*WORK TASK:*
In the entries that follow, copy exactly each line from the first through the line with "Given: Select the 内存 memory item".

*RECORDS TO USE:*
====

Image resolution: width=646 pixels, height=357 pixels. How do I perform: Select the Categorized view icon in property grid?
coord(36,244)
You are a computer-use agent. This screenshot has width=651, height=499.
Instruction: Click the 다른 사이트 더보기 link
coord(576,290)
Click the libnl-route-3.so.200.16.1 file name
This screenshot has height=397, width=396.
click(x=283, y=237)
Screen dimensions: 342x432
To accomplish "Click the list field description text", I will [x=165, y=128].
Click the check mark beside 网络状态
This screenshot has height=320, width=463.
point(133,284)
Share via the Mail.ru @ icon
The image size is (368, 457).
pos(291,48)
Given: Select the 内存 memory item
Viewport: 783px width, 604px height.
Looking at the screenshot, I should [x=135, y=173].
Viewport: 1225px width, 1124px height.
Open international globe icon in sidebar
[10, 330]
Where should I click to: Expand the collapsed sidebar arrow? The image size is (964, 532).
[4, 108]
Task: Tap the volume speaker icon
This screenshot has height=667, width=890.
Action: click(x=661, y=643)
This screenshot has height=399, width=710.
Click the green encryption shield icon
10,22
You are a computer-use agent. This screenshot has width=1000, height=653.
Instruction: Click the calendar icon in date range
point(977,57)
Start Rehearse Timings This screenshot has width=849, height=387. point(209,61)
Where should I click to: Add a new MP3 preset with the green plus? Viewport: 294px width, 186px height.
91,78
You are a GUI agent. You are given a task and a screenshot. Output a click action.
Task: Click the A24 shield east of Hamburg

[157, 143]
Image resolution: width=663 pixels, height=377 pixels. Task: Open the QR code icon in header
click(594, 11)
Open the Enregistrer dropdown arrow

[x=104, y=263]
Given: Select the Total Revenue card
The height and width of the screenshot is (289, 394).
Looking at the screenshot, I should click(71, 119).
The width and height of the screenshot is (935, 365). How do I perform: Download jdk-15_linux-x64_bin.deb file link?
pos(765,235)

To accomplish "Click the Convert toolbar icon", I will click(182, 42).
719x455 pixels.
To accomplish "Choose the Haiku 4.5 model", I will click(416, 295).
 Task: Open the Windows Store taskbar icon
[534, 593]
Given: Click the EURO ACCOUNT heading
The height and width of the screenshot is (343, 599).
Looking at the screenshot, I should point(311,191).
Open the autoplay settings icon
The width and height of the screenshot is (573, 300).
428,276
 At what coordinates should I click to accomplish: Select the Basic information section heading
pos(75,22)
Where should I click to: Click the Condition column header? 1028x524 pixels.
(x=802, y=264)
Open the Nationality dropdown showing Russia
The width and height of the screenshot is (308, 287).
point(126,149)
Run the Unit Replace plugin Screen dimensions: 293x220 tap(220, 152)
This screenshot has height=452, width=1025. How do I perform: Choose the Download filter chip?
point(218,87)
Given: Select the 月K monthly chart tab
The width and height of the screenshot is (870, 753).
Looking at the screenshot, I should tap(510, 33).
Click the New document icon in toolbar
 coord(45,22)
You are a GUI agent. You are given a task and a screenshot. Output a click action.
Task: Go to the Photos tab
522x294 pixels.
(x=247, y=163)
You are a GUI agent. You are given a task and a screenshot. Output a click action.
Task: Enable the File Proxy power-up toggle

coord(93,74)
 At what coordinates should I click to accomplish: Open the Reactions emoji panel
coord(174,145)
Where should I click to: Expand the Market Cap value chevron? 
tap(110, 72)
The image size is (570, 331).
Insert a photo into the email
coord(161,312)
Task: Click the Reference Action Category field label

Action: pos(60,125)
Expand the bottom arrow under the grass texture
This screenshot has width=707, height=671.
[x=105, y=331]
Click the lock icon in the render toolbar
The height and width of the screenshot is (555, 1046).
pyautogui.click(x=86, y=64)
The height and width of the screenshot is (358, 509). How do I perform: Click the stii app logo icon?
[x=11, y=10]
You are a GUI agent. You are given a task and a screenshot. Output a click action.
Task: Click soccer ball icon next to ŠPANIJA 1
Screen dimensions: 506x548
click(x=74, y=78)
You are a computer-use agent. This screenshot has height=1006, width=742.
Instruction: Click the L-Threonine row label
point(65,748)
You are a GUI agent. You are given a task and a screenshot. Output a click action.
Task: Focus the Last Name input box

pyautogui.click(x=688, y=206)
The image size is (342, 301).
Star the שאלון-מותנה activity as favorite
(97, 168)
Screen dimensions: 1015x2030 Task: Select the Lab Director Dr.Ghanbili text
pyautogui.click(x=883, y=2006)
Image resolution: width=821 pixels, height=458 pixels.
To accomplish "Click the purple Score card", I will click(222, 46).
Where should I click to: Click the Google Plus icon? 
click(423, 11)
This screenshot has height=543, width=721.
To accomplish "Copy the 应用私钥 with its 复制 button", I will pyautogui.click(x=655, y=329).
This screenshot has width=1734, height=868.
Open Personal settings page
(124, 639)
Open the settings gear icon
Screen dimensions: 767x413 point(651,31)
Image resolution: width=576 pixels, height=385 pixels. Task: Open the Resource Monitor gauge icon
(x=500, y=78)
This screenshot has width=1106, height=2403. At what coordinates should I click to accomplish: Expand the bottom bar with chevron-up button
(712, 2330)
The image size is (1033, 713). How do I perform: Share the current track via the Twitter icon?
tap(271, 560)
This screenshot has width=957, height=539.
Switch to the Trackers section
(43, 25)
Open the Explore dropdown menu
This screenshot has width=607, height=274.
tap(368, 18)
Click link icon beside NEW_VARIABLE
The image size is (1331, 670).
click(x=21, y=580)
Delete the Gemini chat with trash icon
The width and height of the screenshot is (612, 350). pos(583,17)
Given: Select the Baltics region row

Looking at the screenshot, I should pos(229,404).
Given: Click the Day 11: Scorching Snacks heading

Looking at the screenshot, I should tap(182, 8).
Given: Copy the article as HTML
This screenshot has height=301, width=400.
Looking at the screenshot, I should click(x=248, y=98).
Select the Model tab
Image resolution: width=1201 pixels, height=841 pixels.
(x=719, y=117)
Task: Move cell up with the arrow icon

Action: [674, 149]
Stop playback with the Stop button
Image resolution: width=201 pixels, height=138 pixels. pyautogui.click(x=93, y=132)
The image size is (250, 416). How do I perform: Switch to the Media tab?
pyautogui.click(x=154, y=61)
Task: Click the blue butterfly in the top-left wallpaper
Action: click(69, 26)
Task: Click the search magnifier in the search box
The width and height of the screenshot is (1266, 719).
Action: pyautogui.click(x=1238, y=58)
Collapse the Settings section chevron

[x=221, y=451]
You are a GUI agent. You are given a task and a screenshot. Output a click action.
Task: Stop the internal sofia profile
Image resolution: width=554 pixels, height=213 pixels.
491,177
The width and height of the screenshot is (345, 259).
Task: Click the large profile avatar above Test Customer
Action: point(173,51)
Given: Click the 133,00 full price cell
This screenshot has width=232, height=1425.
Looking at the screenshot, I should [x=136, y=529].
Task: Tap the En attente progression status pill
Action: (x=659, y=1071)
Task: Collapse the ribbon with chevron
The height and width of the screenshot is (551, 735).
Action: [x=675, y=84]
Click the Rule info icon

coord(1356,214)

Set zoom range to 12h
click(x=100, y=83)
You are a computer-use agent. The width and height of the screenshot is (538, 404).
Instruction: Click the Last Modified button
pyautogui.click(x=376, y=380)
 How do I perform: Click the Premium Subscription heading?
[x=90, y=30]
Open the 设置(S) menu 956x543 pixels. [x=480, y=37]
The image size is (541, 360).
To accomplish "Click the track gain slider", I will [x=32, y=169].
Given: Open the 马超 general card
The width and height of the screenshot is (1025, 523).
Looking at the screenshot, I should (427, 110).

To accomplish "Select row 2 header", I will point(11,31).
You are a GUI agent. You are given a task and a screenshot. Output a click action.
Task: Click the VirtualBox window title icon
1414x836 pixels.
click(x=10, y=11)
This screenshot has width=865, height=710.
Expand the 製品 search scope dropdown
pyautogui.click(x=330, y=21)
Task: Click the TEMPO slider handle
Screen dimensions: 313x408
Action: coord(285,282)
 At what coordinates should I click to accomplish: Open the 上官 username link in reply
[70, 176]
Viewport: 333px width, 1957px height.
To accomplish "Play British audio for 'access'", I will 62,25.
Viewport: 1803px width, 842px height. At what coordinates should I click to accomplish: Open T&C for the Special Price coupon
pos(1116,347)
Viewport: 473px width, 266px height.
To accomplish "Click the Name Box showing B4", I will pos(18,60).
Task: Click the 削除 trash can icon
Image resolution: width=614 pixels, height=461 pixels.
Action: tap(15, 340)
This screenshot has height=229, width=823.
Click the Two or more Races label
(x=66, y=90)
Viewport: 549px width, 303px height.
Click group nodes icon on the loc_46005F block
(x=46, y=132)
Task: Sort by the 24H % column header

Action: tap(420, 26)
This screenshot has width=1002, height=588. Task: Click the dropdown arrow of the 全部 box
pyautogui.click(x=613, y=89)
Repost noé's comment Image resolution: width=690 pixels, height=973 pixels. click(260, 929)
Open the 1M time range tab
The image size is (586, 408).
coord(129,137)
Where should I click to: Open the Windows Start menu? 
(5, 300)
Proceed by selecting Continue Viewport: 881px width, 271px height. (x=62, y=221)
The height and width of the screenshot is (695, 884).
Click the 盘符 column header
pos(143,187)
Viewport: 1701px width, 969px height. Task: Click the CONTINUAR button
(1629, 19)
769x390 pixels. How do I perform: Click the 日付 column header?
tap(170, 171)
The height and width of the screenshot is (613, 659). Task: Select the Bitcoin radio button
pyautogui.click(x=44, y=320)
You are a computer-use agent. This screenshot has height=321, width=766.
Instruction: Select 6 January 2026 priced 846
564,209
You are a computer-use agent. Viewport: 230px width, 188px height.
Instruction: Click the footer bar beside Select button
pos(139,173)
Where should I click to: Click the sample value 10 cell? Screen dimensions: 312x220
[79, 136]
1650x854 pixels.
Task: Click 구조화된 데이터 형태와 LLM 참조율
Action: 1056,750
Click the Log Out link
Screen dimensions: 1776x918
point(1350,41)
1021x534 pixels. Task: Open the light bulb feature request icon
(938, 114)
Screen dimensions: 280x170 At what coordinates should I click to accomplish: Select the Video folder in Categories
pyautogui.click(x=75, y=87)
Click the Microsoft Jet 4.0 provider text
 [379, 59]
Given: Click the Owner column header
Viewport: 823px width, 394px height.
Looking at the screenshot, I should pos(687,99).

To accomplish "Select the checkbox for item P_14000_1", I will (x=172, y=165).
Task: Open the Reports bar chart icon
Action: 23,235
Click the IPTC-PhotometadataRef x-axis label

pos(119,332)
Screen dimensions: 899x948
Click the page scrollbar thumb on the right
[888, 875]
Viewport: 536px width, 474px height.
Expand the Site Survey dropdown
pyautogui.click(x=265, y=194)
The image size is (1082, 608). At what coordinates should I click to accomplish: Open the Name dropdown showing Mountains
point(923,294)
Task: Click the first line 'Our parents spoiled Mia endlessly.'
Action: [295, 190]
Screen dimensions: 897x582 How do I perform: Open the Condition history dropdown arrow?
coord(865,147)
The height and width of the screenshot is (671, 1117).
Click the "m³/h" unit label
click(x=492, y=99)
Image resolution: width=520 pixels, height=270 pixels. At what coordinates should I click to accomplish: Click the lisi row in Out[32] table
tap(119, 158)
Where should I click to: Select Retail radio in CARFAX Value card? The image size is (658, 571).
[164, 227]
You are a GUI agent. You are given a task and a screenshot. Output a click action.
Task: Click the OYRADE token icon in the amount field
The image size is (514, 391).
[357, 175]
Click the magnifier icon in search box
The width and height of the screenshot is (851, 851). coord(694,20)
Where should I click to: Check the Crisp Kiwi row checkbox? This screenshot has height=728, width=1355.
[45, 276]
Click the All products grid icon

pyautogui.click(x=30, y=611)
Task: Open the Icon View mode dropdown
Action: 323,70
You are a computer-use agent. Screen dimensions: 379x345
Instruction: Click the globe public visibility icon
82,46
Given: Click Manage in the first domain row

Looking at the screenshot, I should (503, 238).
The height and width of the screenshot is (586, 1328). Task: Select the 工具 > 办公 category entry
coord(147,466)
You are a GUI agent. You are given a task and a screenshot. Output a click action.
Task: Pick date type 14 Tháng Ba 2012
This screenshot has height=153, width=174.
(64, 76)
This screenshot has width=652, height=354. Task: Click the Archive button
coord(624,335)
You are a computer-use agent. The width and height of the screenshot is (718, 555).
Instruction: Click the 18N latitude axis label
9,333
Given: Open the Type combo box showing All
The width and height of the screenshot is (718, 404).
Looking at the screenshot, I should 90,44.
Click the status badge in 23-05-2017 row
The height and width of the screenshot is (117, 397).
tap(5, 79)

====

*WRITTEN ANSWER:*
Image resolution: width=646 pixels, height=357 pixels. How do I perform: Select the Categorized view icon in property grid?
coord(36,244)
You are a computer-use agent. This screenshot has width=651, height=499.
Instruction: Click the 다른 사이트 더보기 link
coord(576,290)
Click the libnl-route-3.so.200.16.1 file name
This screenshot has height=397, width=396.
click(x=283, y=237)
Screen dimensions: 342x432
To accomplish "Click the list field description text", I will [x=165, y=128].
Click the check mark beside 网络状态
This screenshot has height=320, width=463.
point(133,284)
Share via the Mail.ru @ icon
The image size is (368, 457).
pos(291,48)
Given: Select the 内存 memory item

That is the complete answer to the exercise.